Supplied entries ▸
++++++++

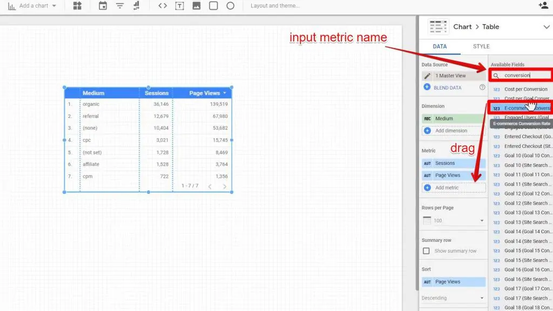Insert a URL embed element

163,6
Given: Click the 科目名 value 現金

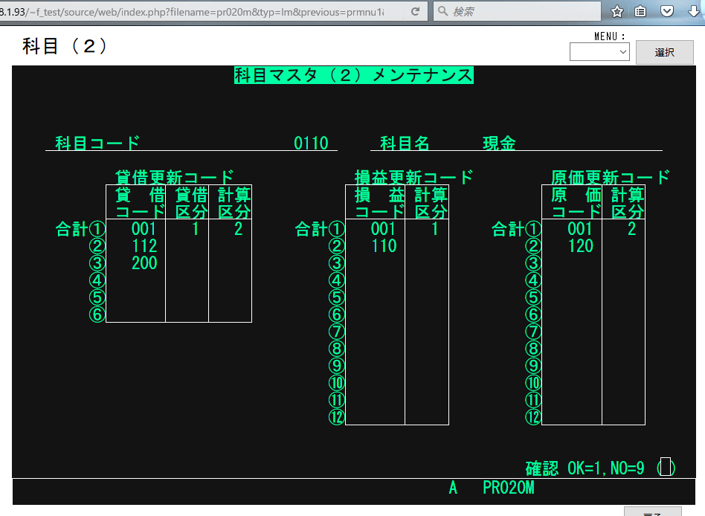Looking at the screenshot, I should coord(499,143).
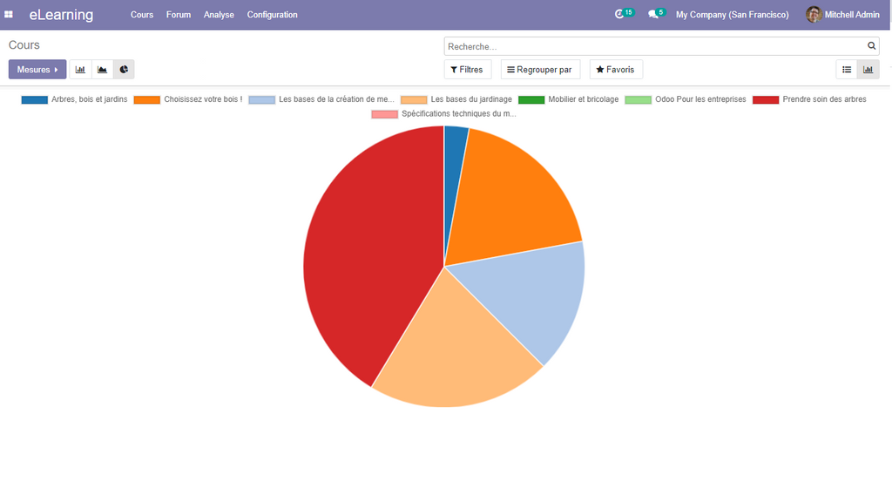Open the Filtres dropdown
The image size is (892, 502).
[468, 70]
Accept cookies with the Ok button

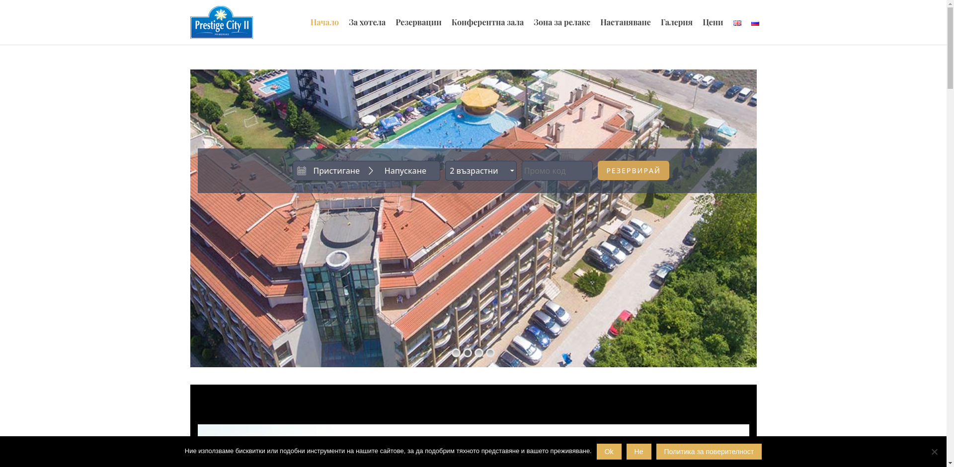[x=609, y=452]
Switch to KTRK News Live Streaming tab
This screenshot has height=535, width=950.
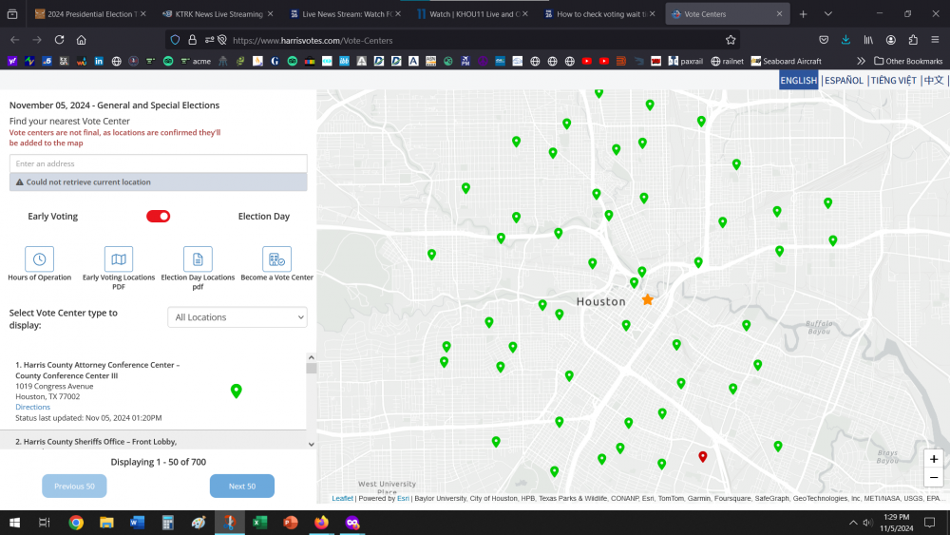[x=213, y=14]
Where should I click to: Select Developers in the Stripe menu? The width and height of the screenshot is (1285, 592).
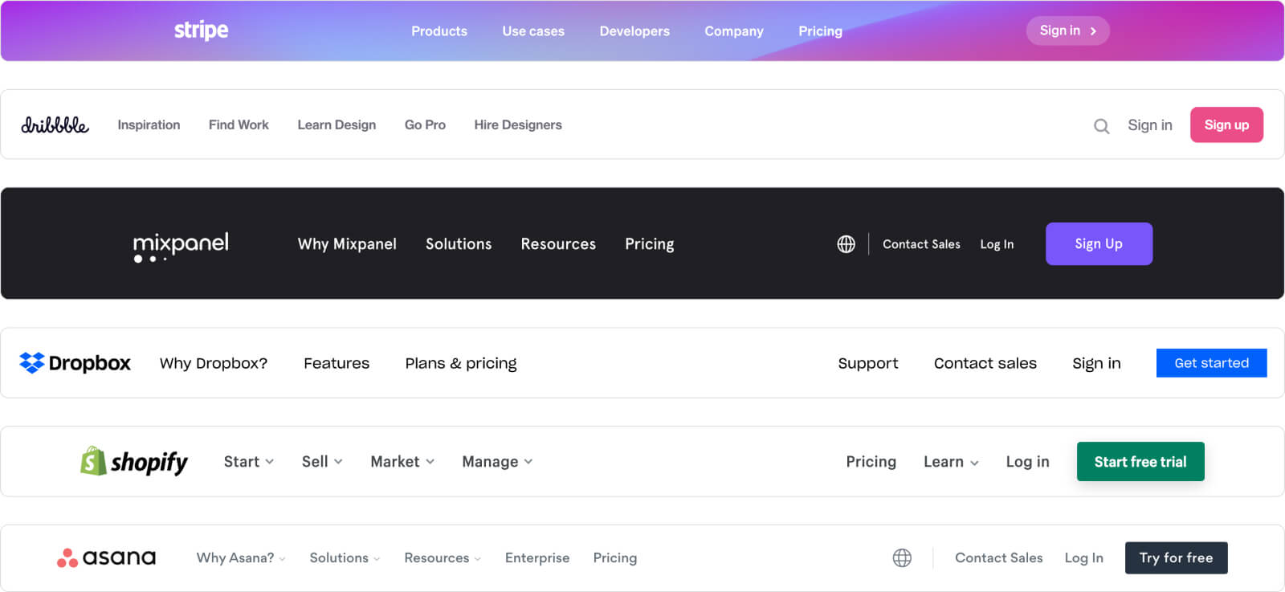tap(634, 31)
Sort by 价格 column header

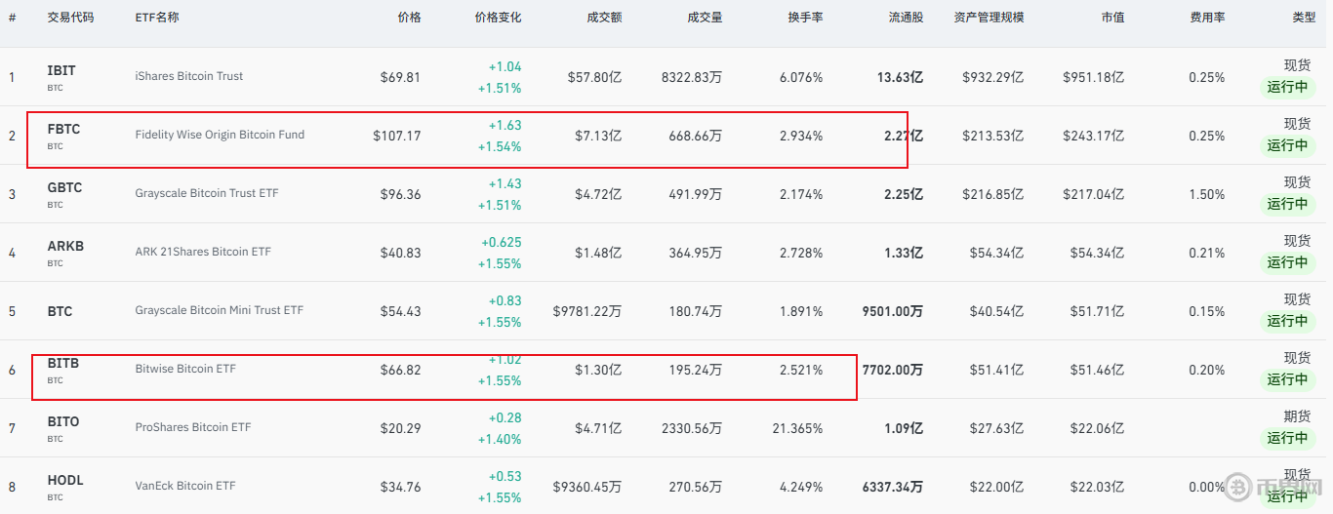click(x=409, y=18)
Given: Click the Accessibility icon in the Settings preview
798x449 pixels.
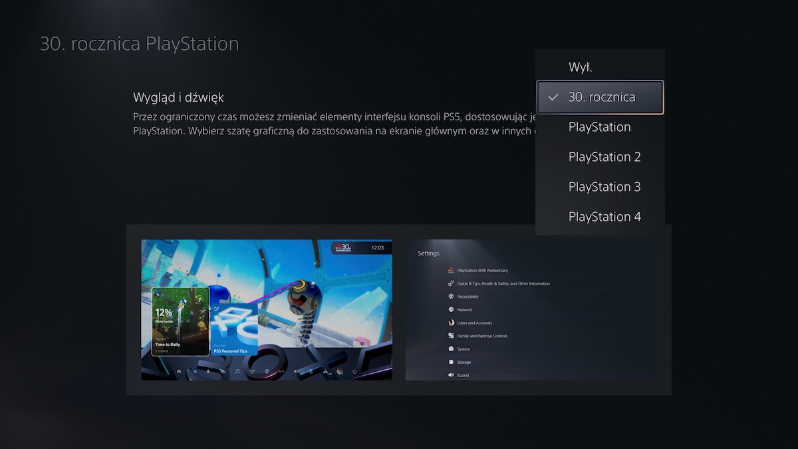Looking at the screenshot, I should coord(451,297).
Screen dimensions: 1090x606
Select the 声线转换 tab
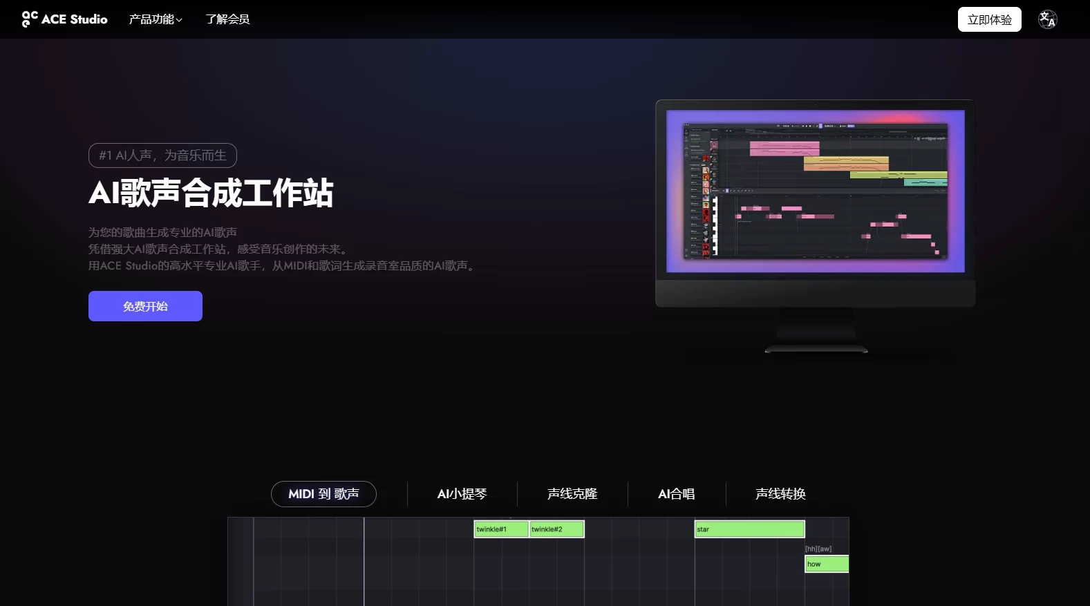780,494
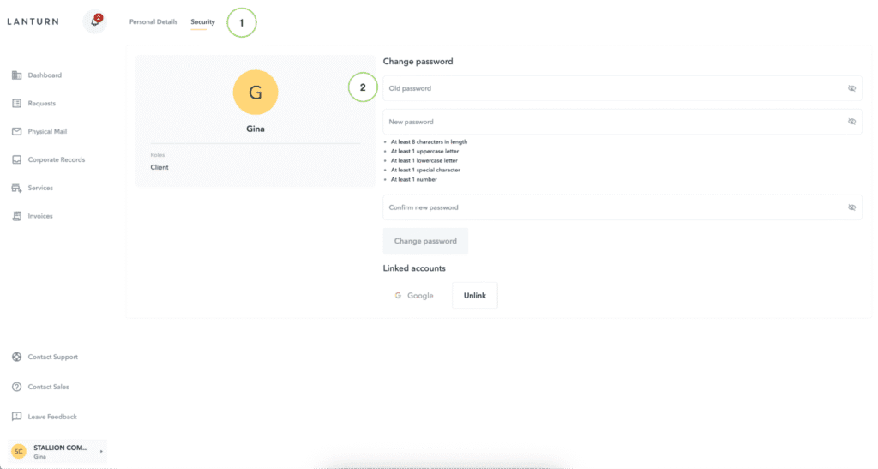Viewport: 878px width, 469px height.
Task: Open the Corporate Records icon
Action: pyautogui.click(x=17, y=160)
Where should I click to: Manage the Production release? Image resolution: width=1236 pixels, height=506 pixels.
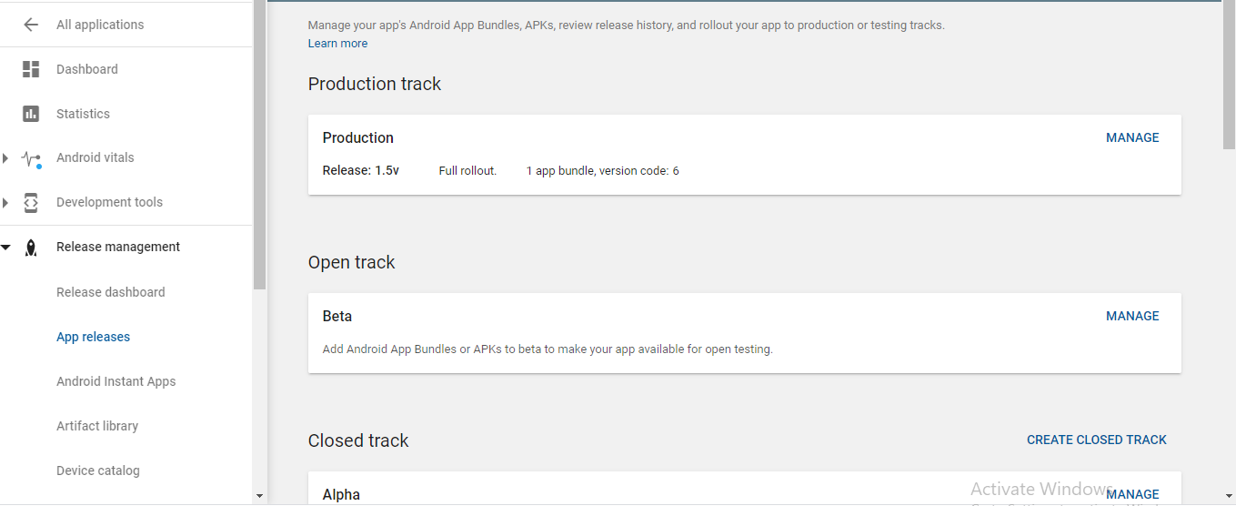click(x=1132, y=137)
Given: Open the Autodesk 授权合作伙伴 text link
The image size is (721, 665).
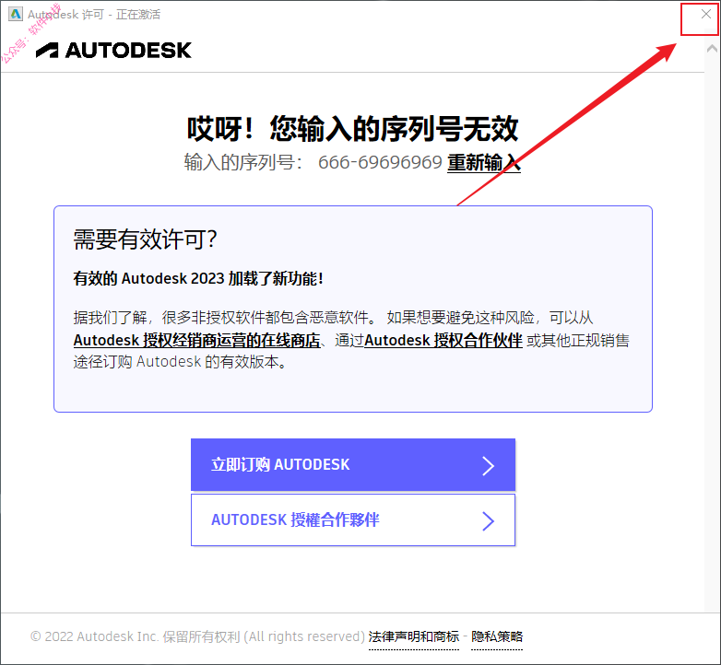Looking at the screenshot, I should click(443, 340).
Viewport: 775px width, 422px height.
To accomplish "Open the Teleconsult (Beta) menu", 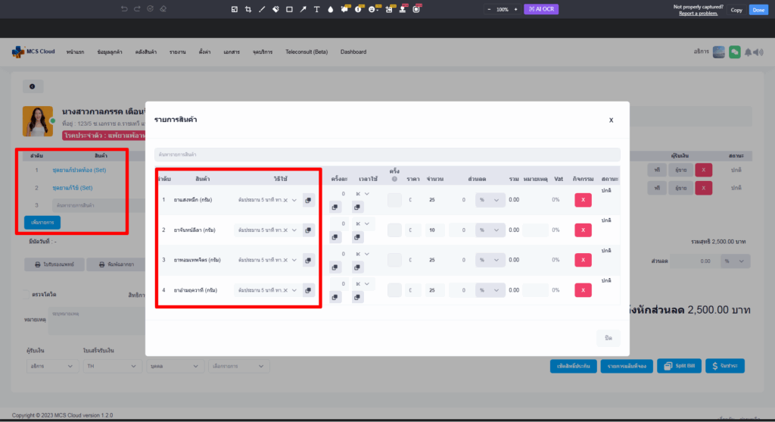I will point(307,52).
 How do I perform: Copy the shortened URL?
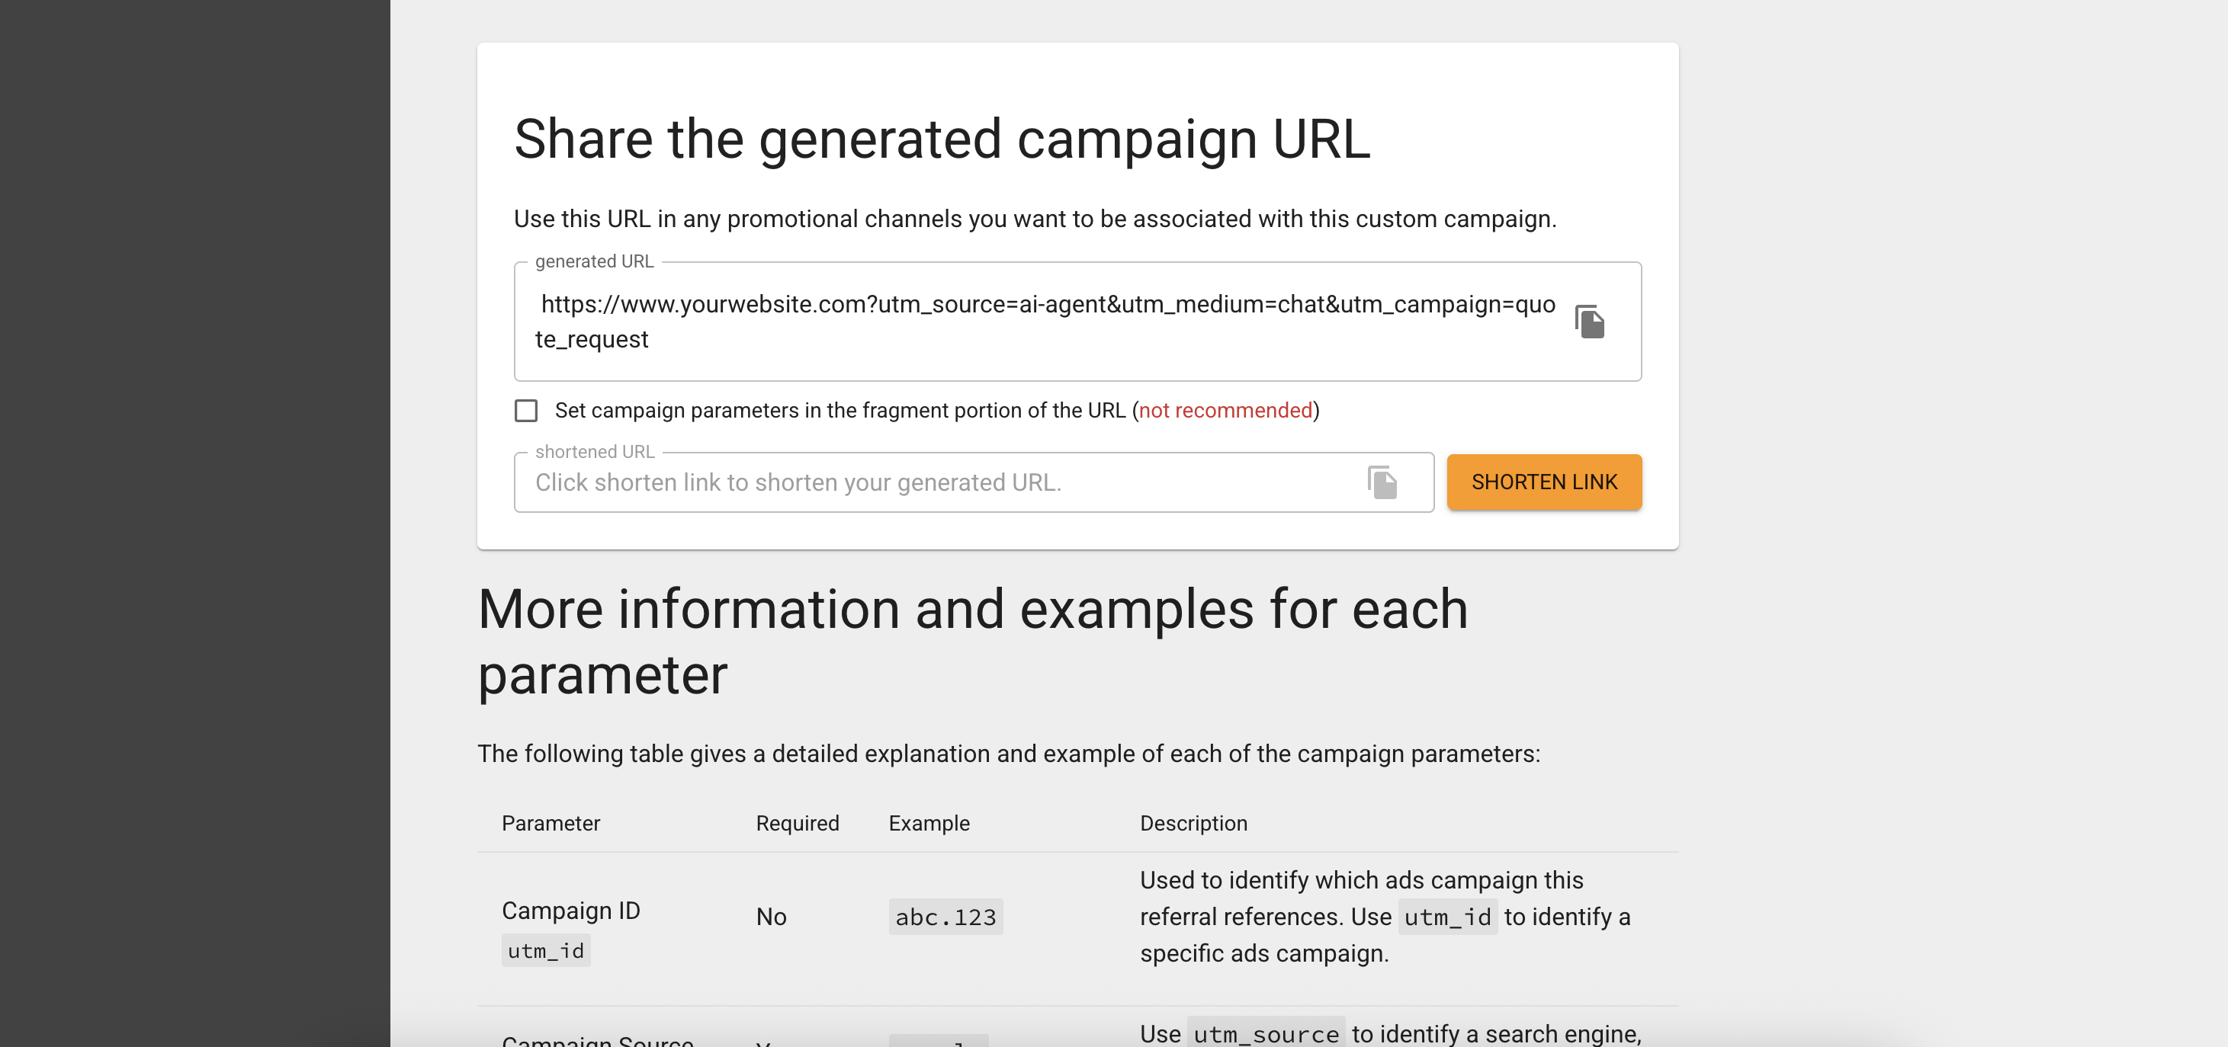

++++++++

What is needed ▸
From the data above, return only the lines starting at the line that holds "Given: Click the 科目名 value 現金" and ending at the line that holds "Viewport: 775px width, 422px height.", word for word and without pictures.

Exercise output ▸
Given: Click the 科目名 value 現金

Looking at the screenshot, I should coord(499,143).
Open the Filtres dropdown
The image size is (892, 502).
[468, 70]
Accept cookies with the Ok button

[x=609, y=452]
Switch to KTRK News Live Streaming tab
This screenshot has height=535, width=950.
[x=213, y=14]
Where should I click to: Select Developers in the Stripe menu? The width and height of the screenshot is (1285, 592).
tap(634, 31)
Sort by 价格 column header

click(x=409, y=18)
Given: Click the Accessibility icon in the Settings preview
798x449 pixels.
Looking at the screenshot, I should coord(451,297).
Screen dimensions: 1090x606
Select the 声线转换 tab
780,494
Viewport: 878px width, 469px height.
Task: Open the Corporate Records icon
Action: pyautogui.click(x=17, y=160)
Where should I click to: Manage the Production release? Image resolution: width=1236 pixels, height=506 pixels.
click(x=1132, y=137)
Given: Open the Autodesk 授权合作伙伴 text link
The image size is (721, 665).
Looking at the screenshot, I should click(443, 340).
Viewport: 775px width, 422px height.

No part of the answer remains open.